# Your instructions
Wherever "arrow" shows up in the records below, copy the whole line.

# Records to process

'''

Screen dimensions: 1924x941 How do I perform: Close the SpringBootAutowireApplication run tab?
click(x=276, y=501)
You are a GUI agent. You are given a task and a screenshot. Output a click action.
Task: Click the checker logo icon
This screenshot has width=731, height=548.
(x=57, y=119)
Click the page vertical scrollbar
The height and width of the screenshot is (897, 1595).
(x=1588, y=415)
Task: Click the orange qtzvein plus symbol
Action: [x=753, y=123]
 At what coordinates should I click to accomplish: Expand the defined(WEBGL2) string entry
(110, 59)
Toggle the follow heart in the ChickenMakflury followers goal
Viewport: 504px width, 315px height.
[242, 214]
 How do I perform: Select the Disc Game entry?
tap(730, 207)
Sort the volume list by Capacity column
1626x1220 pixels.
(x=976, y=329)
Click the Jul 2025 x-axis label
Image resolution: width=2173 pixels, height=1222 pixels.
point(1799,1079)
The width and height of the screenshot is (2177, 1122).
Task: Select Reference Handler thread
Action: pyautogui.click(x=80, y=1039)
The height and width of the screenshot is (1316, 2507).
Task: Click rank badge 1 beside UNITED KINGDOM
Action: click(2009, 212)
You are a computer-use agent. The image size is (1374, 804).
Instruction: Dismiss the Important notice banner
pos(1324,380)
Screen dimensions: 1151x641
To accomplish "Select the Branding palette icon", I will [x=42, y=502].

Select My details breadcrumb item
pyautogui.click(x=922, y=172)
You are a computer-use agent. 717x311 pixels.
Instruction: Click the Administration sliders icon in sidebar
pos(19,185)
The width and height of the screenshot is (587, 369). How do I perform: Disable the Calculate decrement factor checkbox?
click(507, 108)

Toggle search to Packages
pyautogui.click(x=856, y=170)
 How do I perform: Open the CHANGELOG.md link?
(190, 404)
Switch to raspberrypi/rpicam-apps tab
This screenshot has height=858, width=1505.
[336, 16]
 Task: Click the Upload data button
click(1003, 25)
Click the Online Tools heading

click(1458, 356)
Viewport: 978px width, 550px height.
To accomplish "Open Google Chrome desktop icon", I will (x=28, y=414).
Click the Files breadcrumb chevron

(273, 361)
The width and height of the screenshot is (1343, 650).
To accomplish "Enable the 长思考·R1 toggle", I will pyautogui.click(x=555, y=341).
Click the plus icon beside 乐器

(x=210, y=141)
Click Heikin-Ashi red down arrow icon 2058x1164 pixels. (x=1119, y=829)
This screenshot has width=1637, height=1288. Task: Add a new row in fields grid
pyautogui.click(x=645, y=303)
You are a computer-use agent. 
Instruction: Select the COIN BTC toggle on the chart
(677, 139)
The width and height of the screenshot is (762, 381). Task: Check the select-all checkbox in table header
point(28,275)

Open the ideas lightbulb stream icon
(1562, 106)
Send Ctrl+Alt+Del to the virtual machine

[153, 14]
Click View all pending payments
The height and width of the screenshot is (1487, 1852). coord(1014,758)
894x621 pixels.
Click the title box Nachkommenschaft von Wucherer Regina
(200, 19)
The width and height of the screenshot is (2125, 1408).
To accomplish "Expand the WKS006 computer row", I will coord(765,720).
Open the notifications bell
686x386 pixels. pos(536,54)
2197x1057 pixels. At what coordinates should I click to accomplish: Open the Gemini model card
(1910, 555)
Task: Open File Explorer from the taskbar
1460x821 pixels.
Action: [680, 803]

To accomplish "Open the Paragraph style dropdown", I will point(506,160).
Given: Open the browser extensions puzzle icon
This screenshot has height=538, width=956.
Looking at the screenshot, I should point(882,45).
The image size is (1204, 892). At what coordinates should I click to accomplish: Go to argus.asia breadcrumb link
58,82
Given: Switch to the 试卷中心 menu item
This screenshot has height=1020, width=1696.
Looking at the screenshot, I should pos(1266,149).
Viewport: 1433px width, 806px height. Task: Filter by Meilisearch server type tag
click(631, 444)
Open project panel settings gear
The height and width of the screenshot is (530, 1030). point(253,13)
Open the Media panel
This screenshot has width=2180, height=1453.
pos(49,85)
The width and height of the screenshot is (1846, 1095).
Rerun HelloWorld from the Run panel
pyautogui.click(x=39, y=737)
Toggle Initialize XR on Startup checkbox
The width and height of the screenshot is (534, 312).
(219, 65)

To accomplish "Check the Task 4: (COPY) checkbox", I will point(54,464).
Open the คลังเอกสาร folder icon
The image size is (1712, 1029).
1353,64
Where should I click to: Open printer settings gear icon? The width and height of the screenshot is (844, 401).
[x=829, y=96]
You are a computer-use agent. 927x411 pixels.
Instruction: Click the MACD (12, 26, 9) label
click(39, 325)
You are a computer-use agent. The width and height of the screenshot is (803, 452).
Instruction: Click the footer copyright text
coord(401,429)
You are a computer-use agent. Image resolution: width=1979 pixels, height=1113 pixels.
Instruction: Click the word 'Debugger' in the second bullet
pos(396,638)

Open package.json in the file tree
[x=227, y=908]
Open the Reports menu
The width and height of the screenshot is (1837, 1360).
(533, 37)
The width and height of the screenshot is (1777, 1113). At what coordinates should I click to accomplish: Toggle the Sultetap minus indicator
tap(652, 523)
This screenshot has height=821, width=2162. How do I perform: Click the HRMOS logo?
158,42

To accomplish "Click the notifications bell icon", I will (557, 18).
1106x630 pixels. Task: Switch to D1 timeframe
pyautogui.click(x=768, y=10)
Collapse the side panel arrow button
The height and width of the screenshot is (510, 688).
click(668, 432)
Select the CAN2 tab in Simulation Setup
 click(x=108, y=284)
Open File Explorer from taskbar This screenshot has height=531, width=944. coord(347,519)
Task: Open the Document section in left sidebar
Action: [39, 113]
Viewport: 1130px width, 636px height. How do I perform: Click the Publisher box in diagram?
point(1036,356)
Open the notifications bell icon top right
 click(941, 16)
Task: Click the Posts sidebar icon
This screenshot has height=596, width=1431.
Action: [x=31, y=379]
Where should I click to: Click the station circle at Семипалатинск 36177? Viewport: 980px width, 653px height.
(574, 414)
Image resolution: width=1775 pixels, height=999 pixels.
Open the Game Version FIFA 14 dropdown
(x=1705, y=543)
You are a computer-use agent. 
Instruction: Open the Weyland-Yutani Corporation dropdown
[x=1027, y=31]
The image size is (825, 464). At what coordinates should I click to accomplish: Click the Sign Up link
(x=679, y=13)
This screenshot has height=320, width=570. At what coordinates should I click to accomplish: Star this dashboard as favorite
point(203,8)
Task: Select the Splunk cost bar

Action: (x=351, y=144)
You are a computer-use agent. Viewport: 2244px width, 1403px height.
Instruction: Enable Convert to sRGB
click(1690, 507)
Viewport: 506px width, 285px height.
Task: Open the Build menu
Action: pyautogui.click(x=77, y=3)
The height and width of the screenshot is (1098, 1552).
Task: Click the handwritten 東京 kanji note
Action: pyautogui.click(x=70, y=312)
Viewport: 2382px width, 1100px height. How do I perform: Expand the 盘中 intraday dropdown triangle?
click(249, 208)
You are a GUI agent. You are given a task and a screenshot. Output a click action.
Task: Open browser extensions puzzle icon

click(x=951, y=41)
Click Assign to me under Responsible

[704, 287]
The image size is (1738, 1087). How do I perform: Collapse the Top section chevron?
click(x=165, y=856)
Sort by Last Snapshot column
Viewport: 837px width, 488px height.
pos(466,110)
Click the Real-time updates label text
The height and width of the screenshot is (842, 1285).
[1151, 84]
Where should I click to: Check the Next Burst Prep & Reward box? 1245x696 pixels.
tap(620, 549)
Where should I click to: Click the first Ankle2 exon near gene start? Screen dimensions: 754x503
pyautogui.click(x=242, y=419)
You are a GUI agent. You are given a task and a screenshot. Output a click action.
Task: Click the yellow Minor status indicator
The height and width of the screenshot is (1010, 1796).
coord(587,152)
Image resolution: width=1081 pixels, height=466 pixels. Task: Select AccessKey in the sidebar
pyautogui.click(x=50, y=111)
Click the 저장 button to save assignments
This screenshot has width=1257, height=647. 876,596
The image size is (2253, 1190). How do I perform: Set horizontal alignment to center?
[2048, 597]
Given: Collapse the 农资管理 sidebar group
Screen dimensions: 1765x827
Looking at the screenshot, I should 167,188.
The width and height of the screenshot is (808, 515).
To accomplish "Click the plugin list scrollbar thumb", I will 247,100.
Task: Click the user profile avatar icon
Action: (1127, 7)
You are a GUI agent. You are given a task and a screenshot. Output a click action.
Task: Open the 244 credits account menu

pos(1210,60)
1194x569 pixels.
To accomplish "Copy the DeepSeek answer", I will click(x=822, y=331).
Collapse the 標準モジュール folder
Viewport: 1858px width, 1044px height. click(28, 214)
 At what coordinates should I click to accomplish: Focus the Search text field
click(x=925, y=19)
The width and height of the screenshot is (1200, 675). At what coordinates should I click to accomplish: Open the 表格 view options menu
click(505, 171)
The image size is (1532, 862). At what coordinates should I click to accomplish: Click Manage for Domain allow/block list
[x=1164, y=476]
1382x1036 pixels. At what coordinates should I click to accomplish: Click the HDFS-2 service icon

'''

# Answer section
Click Heikin-Ashi red down arrow icon 2058x1164 pixels. (x=1119, y=829)
Collapse the side panel arrow button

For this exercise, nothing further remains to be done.